Collective neutrino flavor transitions in supernovae and the role of trajectory averaging

TL;DR

This paper investigates how collective neutrino flavor transitions in supernovae are affected by different density profiles and trajectory averaging, highlighting the conditions under which these effects are observable and their dependence on neutrino hierarchy.

Contribution

It provides a detailed analysis of collective neutrino oscillations considering higher electron densities and the impact of trajectory averaging, offering new insights into spectral features and hierarchy signatures.

Findings

Collective flavor transitions are decoupled from matter effects at higher densities.

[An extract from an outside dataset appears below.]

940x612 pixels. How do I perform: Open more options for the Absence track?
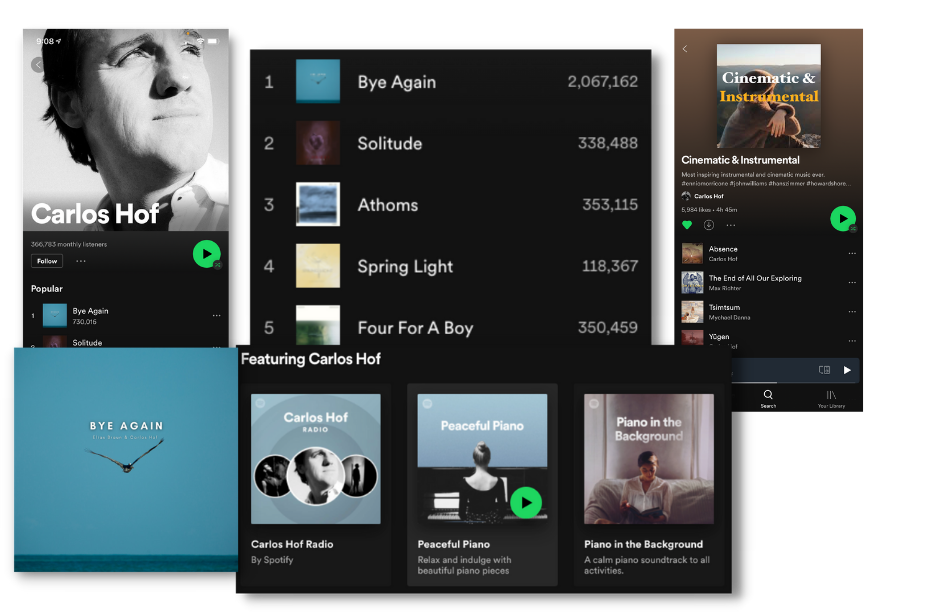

Trajectory averaging has minimal impact on the final spectral outcomes.

Spectral swaps in inverted hierarchy serve as potential signatures for neutrino hierarchy.

Abstract

Non-linear effects on supernova neutrino oscillations, associated with neutrino self-interactions, are known to induce collective flavor transitions near the supernova core for theta_13 \neq 0. In scenarios with very shallow electron density profiles, these transformations have been shown to couple with ordinary matter effects, jointly producing spectral distortions both in normal and inverted hierarchy. In this work we consider a complementary scenario, characterized by higher electron density, as indicated by post-bounce shock-wave simulations. In this case, early collective flavor transitions are decoupled from later, ordinary matter effects. Moreover, such transitions become more amenable to both numerical computations and analytical interpretations in inverted hierarchy, while they basically vanish in normal hierarchy. We numerically evolve the neutrino density matrix in the region relevant for self-interaction effects. In the approximation of averaged intersection angle between neutrino trajectories, our simulations neatly show the collective phenomena of synchronization, bipolar oscillations, and spectral split, recently discussed in the literature. In the more realistic (but computationally demanding) case of non-averaged neutrino trajectories, our simulations do not show new significant features, apart from the smearing of ``fine structures'' such as bipolar nutations. Our results seem to suggest that, at least for non-shallow matter density profiles, averaging over neutrino trajectories plays a minor role in the final outcome. In this case, the swap of nu_e and nu_{\mu,\tau} spectra above a critical energy may represent an unmistakable signature of the inverted hierarchy, especially for theta_{13} small enough to render further matter effects irrelevant.